Development Environment Setup¶
heavyai is written in plain Python 3 (i.e. no Cython), and as such, doesn’t require any specialized development environment outside of installing the dependencies. However, we do suggest creating a new conda development environment with the provided conda environment.yml file to ensure that your changes work without relying on unspecified system-level Python packages.
Two development environment files are provided: one to provide the packages needed to develop on CPU only, and the other to provide GPU development packages. Only one is required, but you may decide to use both in order to run pytest against a CPU or GPU environment.
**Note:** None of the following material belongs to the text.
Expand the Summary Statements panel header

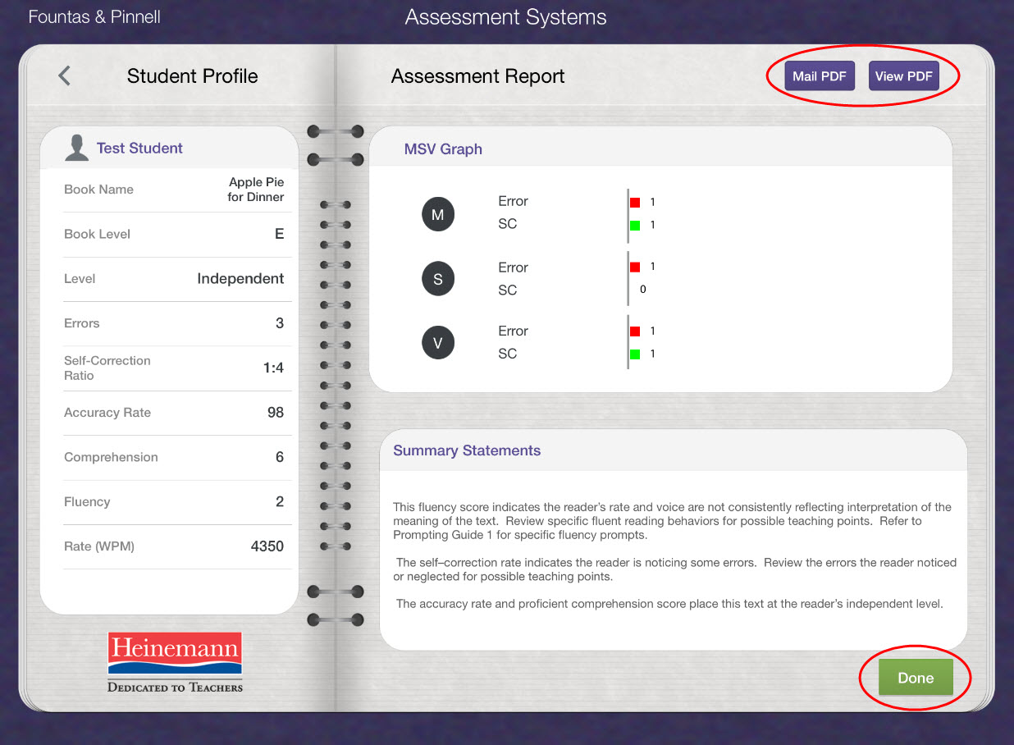click(x=467, y=450)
A heavyai development environment can be setup with the following:
# clone heavyai repo git clone https://github.com/heavyai/heavyai.git && cd heavyai conda env create -f ci/environment.yml # ensure you have activated the environment conda activate heavyai-dev # install pre-commit hooks make develop
# from the heavyai project root conda env create -f ci/environment_gpu.yml # ensure you have activated the environment conda activate heavyai-gpu-dev # install pre-commit hooks make develop
At this point, you have everything you need to develop heavyai. However, to run the test suite, you need to be running an instance of HeavyDB on the same machine you are devloping on. Heavy.AI provides Docker images that work great for this purpose.
Docker Environment Setup¶
HeavyDB Core CPU-only¶
Unless you are planning on developing GPU-specific functionality in heavyai, using the CPU image is enough to run the test suite:
docker run \ -d \ --name heavyai \ -p 6274:6274 \ -p 6278:6278 \ --ipc=host \ -v /home/<username>/heavydb-storage:/heavydb-storage \ heavyai/core-os-cpu
- With the above code, we:
create/run an instance of HeavyDB Core CPU as a daemon (i.e. running in the background until stopped)
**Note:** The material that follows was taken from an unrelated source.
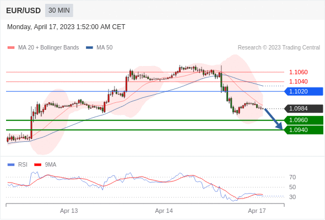Select the 1.0960 green support tag
Screen dimensions: 325x220
pos(304,120)
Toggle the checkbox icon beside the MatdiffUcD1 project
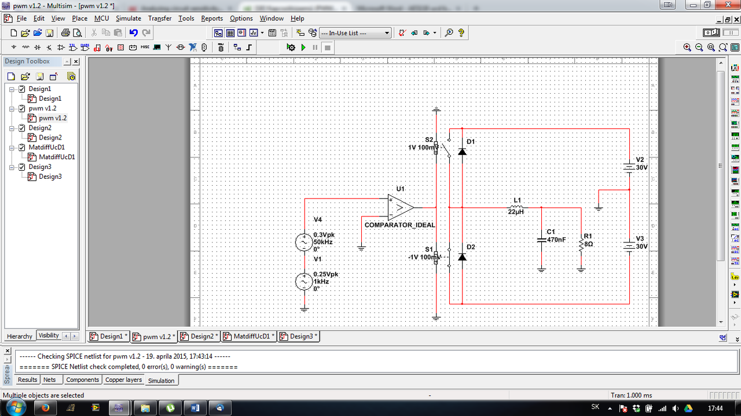This screenshot has width=741, height=416. pos(22,148)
6274(binary connection) and
ipc=hostfor testing shared memory/IPC functionality
point to a local directory to store data loaded to HeavyDB. This allows our container to be ephemeral.
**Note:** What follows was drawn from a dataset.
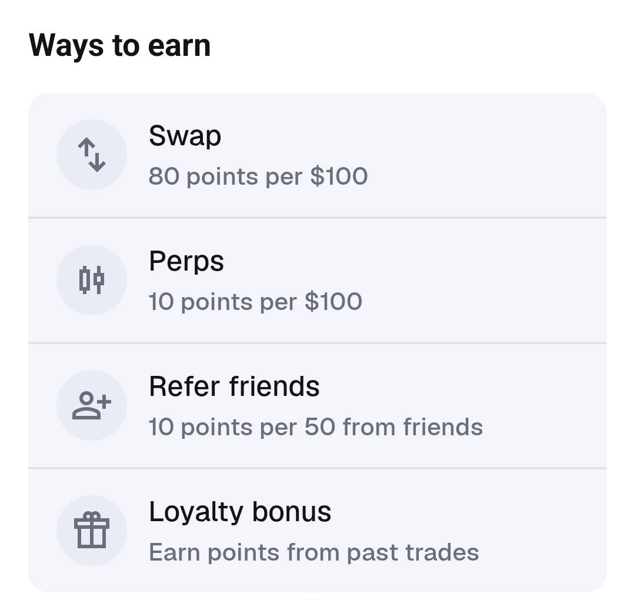Open the Perps earning option
Image resolution: width=634 pixels, height=600 pixels.
(318, 280)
To run the test suite, call
pytest from the top-level heavyai folder:
(heavyai_dev) laptop:~/github_work/heavyai$ pytest
pytest will run through the test suite, running the tests against the Docker container. Because we are using CPU-only, the
test suite skips the GPU tests, and you can expect to see the following messages at the end of the test suite run:
=============================================== short test summary info ================================================ SKIPPED  tests/test_data_no_nulls_gpu.py:15: No GPU available SKIPPED  tests/test_deallocate.py:34: No GPU available SKIPPED  tests/test_deallocate.py:54: deallocate non-functional in recent distros SKIPPED  tests/test_deallocate.py:67: No GPU available SKIPPED  tests/test_deallocate.py:80: deallocate non-functional in recent distros SKIPPED  tests/test_deallocate.py:92: No GPU available SKIPPED  tests/test_deallocate.py:105: deallocate non-functional in recent distros SKIPPED  tests/test_integration.py:207: No GPU available SKIPPED  tests/test_integration.py:238: No GPU available ================================== 69 passed, 13 skipped, 1 warnings in 19.40 seconds ==================================
HeavyDB Core GPU-enabled¶
To run the heavyai test suite with the GPU tests, the workflow is pretty much the same as CPU-only, except with the HeavyDB Core GPU-enabled container:
docker run \ --runtime=nvidia \ -d \ --name heavyai \ -p 6274:6274 \ -p 6278:6278 \ --ipc=host \ -v /home/<username>/heavydb-storage:/heavydb-storage \ heavyai/core-os-cuda
You also need to install cudf in your development environment. Because cudf is in active development, and requires attention to the specific version of CUDA installed, we recommend checking the cudf documentation to get the most up-to-date installation instructions.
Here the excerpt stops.